Quelle serait l'influence des tribunaux à cet égard?
La Cour d'appel du Québec a récemment confirmé une lecture du droit qui aligne directement les règles canadiennes de succession, ou de désignation du chef de l'État, sur celles du Royaume-Uni, affirmant de facto cette continuité institutionnelle et historique. Cela veut dire que si un jour les Britanniques abolissaient leur monarchie ou la remplaçaient par une autre, ces réformes adoptées par une simple loi du Parlement de Westminster s'appliqueraient automatiquement au Canada. En adoptant une telle interprétation des règles de succession, les tribunaux ont non seulement maintenu une capacité du Parlement britannique de faire des choix et d'imposer des changements au Canada, mais ils ont aussi placé le Canada dans une certaine fragilité institutionnelle. Que faire par exemple si un coup d'État survient cette nuit au Royaume-Uni? À suivre la jurisprudence canadienne, le nouveau chef d'État du Royaume-Uni serait automatiquement chef d'État du Canada.
Le Québec se démarque particulièrement par un large consensus en faveur de l'abolition de la monarchie. Sans surprise, ce consensus québécois ne trouve pas d'équivalent aussi clair dans le reste du Canada. En effet, ni les élus des autres provinces ni ceux des deux chambres du Parlement fédéral ne partagent cette volonté de rompre avec l'institution monarchique, ce qui maintient intacte l'ambiguïté institutionnelle et historique canadienne.
Lors d'un point de presse, le premier ministre Carney a déclaré que la présence du roi au Parlement soulignait la souveraineté du Canada. Qu'en est-il?
En plaçant les projecteurs sur la monarchie et sur Charles III, le premier ministre Carney tente habilement de théâtraliser cette spécificité institutionnelle canadienne. Il cherche à affirmer une distinction nette vis-à-vis de la république fédérale étatsunienne. Toutefois, cette affirmation relève du paradoxe. Comment soutenir crédiblement que la présence royale britannique incarne une affirmation d'indépendance à l'égard des États-Unis? L'union personnelle, rappelée par la présence même du roi Charles III, souligne au contraire une dépendance historique et institutionnelle profonde à l'égard de l'héritage colonial britannique.
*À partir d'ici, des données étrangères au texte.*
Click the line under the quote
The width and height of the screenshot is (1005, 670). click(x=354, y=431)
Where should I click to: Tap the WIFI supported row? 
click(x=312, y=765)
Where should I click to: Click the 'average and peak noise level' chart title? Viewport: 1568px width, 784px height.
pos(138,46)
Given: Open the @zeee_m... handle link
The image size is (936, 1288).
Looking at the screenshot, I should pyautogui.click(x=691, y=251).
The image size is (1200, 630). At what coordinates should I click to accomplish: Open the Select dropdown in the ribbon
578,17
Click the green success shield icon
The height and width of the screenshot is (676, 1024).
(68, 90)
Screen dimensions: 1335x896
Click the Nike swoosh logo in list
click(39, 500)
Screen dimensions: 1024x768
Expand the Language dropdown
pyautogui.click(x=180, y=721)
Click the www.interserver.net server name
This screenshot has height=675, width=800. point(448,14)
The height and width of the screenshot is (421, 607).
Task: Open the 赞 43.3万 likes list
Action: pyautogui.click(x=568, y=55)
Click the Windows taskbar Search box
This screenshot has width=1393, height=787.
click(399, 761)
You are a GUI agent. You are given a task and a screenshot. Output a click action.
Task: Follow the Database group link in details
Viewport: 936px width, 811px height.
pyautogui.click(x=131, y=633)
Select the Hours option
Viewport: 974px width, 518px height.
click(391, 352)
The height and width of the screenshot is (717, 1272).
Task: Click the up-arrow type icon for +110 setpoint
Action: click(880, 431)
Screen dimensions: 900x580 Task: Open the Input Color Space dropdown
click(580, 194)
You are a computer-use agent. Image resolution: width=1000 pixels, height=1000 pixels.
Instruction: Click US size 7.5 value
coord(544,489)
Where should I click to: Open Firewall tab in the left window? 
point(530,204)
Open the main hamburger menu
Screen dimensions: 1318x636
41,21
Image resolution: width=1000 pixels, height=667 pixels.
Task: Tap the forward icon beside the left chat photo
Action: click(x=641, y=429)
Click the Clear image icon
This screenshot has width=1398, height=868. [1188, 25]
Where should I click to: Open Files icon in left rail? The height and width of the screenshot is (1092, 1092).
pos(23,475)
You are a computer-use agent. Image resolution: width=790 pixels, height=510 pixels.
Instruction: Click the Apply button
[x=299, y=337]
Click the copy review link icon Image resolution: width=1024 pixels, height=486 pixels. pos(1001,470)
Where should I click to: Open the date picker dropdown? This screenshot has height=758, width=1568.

En réalité, cette visite royale agit davantage comme un révélateur de la fragilité intrinsèque de la souveraineté canadienne. Elle rappelle immanquablement l'importance de l'attachement historique à l'empire britannique, particulièrement marqué chez les loyalistes qui ont fondé et façonné l'essentiel de l'Ontario après la guerre d'indépendance américaine. Ainsi, loin d'être un geste d'affirmation souveraine, la présence de Charles III au Canada apparaît davantage comme une manifestation du rapport complexe et paradoxal que le Canada entretient encore aujourd'hui avec son indépendance et son héritage colonial.